## SUPPLIED ENTRIES
**********

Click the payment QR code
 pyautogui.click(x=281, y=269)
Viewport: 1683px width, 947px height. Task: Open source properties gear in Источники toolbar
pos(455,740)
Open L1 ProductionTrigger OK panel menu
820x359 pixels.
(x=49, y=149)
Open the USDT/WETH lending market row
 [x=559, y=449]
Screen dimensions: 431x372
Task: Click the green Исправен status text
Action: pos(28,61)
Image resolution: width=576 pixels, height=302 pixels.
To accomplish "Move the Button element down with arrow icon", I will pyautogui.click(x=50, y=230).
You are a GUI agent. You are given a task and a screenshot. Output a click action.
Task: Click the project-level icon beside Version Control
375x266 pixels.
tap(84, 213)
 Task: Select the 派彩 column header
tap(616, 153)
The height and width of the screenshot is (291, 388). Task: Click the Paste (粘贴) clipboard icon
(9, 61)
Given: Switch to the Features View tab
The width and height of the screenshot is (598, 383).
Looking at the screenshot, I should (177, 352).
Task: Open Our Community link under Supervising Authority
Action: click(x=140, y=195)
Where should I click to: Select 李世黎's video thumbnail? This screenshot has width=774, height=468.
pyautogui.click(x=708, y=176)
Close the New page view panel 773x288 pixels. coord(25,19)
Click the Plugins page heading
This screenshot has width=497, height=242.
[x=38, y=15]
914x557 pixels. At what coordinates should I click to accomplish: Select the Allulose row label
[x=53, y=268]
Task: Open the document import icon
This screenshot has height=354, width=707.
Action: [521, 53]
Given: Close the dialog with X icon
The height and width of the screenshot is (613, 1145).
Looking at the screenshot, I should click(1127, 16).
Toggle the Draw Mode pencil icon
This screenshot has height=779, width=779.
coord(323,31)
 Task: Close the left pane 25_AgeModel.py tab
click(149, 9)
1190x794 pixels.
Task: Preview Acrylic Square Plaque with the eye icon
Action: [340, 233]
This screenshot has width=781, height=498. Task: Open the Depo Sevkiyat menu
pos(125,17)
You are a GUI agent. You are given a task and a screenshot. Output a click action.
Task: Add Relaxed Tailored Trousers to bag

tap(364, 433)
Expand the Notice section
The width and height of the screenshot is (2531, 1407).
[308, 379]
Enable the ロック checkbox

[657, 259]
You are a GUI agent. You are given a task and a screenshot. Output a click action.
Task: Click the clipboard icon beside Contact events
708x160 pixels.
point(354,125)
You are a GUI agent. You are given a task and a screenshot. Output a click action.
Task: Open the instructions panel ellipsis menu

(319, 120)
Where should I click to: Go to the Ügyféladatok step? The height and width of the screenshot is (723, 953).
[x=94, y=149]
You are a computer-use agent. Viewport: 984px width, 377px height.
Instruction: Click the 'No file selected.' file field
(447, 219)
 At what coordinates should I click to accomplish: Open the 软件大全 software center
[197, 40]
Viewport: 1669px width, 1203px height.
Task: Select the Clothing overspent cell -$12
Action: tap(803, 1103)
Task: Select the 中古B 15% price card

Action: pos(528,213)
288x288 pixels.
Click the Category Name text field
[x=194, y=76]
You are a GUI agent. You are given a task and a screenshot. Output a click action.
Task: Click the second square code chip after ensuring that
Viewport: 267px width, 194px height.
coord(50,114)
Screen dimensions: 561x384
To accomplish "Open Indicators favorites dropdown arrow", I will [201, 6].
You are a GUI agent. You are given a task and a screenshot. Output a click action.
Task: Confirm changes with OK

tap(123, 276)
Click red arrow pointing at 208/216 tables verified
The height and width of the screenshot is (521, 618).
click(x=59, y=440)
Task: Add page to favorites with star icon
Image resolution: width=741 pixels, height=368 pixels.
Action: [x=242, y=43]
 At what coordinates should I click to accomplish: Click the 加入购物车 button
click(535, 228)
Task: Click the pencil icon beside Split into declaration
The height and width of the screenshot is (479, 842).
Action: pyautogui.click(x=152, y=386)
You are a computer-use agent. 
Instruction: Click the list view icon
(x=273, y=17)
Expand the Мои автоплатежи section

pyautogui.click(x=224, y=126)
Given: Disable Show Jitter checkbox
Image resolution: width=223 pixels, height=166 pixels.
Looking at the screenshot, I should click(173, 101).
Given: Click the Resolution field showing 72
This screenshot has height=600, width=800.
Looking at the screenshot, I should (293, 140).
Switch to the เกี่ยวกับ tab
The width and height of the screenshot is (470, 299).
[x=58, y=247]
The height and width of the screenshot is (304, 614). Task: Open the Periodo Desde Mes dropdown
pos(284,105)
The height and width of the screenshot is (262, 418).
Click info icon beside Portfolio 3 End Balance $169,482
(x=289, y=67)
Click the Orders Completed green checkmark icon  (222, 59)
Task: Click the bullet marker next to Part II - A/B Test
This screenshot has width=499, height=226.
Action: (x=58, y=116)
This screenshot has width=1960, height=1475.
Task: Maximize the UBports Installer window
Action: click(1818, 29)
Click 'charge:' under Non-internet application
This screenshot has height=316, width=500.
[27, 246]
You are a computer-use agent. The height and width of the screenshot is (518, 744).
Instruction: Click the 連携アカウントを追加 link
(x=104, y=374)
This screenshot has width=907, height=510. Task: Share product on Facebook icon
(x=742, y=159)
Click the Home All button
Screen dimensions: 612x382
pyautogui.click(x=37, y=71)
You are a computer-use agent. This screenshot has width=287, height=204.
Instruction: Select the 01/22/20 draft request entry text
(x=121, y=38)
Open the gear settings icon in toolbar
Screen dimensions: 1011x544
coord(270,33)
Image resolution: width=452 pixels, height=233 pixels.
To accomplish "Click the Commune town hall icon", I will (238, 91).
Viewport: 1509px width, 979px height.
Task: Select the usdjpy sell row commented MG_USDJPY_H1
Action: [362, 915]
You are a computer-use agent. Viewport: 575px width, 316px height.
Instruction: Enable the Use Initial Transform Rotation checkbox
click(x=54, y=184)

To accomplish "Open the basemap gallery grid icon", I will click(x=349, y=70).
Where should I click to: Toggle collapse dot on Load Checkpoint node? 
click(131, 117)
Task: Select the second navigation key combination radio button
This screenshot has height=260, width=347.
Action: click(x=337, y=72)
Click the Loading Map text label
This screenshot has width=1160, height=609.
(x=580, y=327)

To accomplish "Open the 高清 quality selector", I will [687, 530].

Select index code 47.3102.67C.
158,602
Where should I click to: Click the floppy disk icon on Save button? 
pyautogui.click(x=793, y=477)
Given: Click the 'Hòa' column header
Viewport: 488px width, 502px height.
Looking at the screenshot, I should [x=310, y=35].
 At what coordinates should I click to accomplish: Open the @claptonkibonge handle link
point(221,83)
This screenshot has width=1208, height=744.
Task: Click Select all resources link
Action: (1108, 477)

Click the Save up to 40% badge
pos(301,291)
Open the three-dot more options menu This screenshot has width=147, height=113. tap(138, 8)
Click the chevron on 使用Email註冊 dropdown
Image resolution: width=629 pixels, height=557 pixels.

**********

## TASK OBJECTIVE
Reproduce all of the entries above word for word.

## THE SOLUTION
Click the payment QR code
 pyautogui.click(x=281, y=269)
Viewport: 1683px width, 947px height. Task: Open source properties gear in Источники toolbar
pos(455,740)
Open L1 ProductionTrigger OK panel menu
820x359 pixels.
(x=49, y=149)
Open the USDT/WETH lending market row
 [x=559, y=449]
Screen dimensions: 431x372
Task: Click the green Исправен status text
Action: pos(28,61)
Image resolution: width=576 pixels, height=302 pixels.
To accomplish "Move the Button element down with arrow icon", I will pyautogui.click(x=50, y=230).
You are a GUI agent. You are given a task and a screenshot. Output a click action.
Task: Click the project-level icon beside Version Control
375x266 pixels.
tap(84, 213)
 Task: Select the 派彩 column header
tap(616, 153)
The height and width of the screenshot is (291, 388). Task: Click the Paste (粘贴) clipboard icon
(9, 61)
Given: Switch to the Features View tab
The width and height of the screenshot is (598, 383).
Looking at the screenshot, I should (177, 352).
Task: Open Our Community link under Supervising Authority
Action: click(x=140, y=195)
Where should I click to: Select 李世黎's video thumbnail? This screenshot has width=774, height=468.
pyautogui.click(x=708, y=176)
Close the New page view panel 773x288 pixels. coord(25,19)
Click the Plugins page heading
This screenshot has width=497, height=242.
[x=38, y=15]
914x557 pixels. At what coordinates should I click to accomplish: Select the Allulose row label
[x=53, y=268]
Task: Open the document import icon
This screenshot has height=354, width=707.
Action: [521, 53]
Given: Close the dialog with X icon
The height and width of the screenshot is (613, 1145).
Looking at the screenshot, I should click(1127, 16).
Toggle the Draw Mode pencil icon
This screenshot has height=779, width=779.
coord(323,31)
 Task: Close the left pane 25_AgeModel.py tab
click(149, 9)
1190x794 pixels.
Task: Preview Acrylic Square Plaque with the eye icon
Action: [340, 233]
This screenshot has width=781, height=498. Task: Open the Depo Sevkiyat menu
pos(125,17)
You are a GUI agent. You are given a task and a screenshot. Output a click action.
Task: Add Relaxed Tailored Trousers to bag

tap(364, 433)
Expand the Notice section
The width and height of the screenshot is (2531, 1407).
[308, 379]
Enable the ロック checkbox

[657, 259]
You are a GUI agent. You are given a task and a screenshot. Output a click action.
Task: Click the clipboard icon beside Contact events
708x160 pixels.
point(354,125)
You are a GUI agent. You are given a task and a screenshot. Output a click action.
Task: Open the instructions panel ellipsis menu

(319, 120)
Where should I click to: Go to the Ügyféladatok step? The height and width of the screenshot is (723, 953).
[x=94, y=149]
You are a computer-use agent. Viewport: 984px width, 377px height.
Instruction: Click the 'No file selected.' file field
(447, 219)
 At what coordinates should I click to accomplish: Open the 软件大全 software center
[197, 40]
Viewport: 1669px width, 1203px height.
Task: Select the Clothing overspent cell -$12
Action: tap(803, 1103)
Task: Select the 中古B 15% price card

Action: pos(528,213)
288x288 pixels.
Click the Category Name text field
[x=194, y=76]
You are a GUI agent. You are given a task and a screenshot. Output a click action.
Task: Click the second square code chip after ensuring that
Viewport: 267px width, 194px height.
coord(50,114)
Screen dimensions: 561x384
To accomplish "Open Indicators favorites dropdown arrow", I will [201, 6].
You are a GUI agent. You are given a task and a screenshot. Output a click action.
Task: Confirm changes with OK

tap(123, 276)
Click red arrow pointing at 208/216 tables verified
The height and width of the screenshot is (521, 618).
click(x=59, y=440)
Task: Add page to favorites with star icon
Image resolution: width=741 pixels, height=368 pixels.
Action: [x=242, y=43]
 At what coordinates should I click to accomplish: Click the 加入购物车 button
click(535, 228)
Task: Click the pencil icon beside Split into declaration
The height and width of the screenshot is (479, 842).
Action: pyautogui.click(x=152, y=386)
You are a computer-use agent. 
Instruction: Click the list view icon
(x=273, y=17)
Expand the Мои автоплатежи section

pyautogui.click(x=224, y=126)
Given: Disable Show Jitter checkbox
Image resolution: width=223 pixels, height=166 pixels.
Looking at the screenshot, I should click(173, 101).
Given: Click the Resolution field showing 72
This screenshot has height=600, width=800.
Looking at the screenshot, I should (293, 140).
Switch to the เกี่ยวกับ tab
The width and height of the screenshot is (470, 299).
[x=58, y=247]
The height and width of the screenshot is (304, 614). Task: Open the Periodo Desde Mes dropdown
pos(284,105)
The height and width of the screenshot is (262, 418).
Click info icon beside Portfolio 3 End Balance $169,482
(x=289, y=67)
Click the Orders Completed green checkmark icon  (222, 59)
Task: Click the bullet marker next to Part II - A/B Test
This screenshot has width=499, height=226.
Action: (x=58, y=116)
This screenshot has width=1960, height=1475.
Task: Maximize the UBports Installer window
Action: click(1818, 29)
Click 'charge:' under Non-internet application
This screenshot has height=316, width=500.
[27, 246]
You are a computer-use agent. The height and width of the screenshot is (518, 744).
Instruction: Click the 連携アカウントを追加 link
(x=104, y=374)
This screenshot has width=907, height=510. Task: Share product on Facebook icon
(x=742, y=159)
Click the Home All button
Screen dimensions: 612x382
pyautogui.click(x=37, y=71)
You are a computer-use agent. This screenshot has width=287, height=204.
Instruction: Select the 01/22/20 draft request entry text
(x=121, y=38)
Open the gear settings icon in toolbar
Screen dimensions: 1011x544
coord(270,33)
Image resolution: width=452 pixels, height=233 pixels.
To accomplish "Click the Commune town hall icon", I will (238, 91).
Viewport: 1509px width, 979px height.
Task: Select the usdjpy sell row commented MG_USDJPY_H1
Action: [362, 915]
You are a computer-use agent. Viewport: 575px width, 316px height.
Instruction: Enable the Use Initial Transform Rotation checkbox
click(x=54, y=184)

To accomplish "Open the basemap gallery grid icon", I will click(x=349, y=70).
Where should I click to: Toggle collapse dot on Load Checkpoint node? 
click(131, 117)
Task: Select the second navigation key combination radio button
This screenshot has height=260, width=347.
Action: click(x=337, y=72)
Click the Loading Map text label
This screenshot has width=1160, height=609.
(x=580, y=327)

To accomplish "Open the 高清 quality selector", I will [687, 530].

Select index code 47.3102.67C.
158,602
Where should I click to: Click the floppy disk icon on Save button? 
pyautogui.click(x=793, y=477)
Given: Click the 'Hòa' column header
Viewport: 488px width, 502px height.
Looking at the screenshot, I should [x=310, y=35].
 At what coordinates should I click to accomplish: Open the @claptonkibonge handle link
point(221,83)
This screenshot has width=1208, height=744.
Task: Click Select all resources link
Action: (1108, 477)

Click the Save up to 40% badge
pos(301,291)
Open the three-dot more options menu This screenshot has width=147, height=113. tap(138, 8)
Click the chevron on 使用Email註冊 dropdown
Image resolution: width=629 pixels, height=557 pixels.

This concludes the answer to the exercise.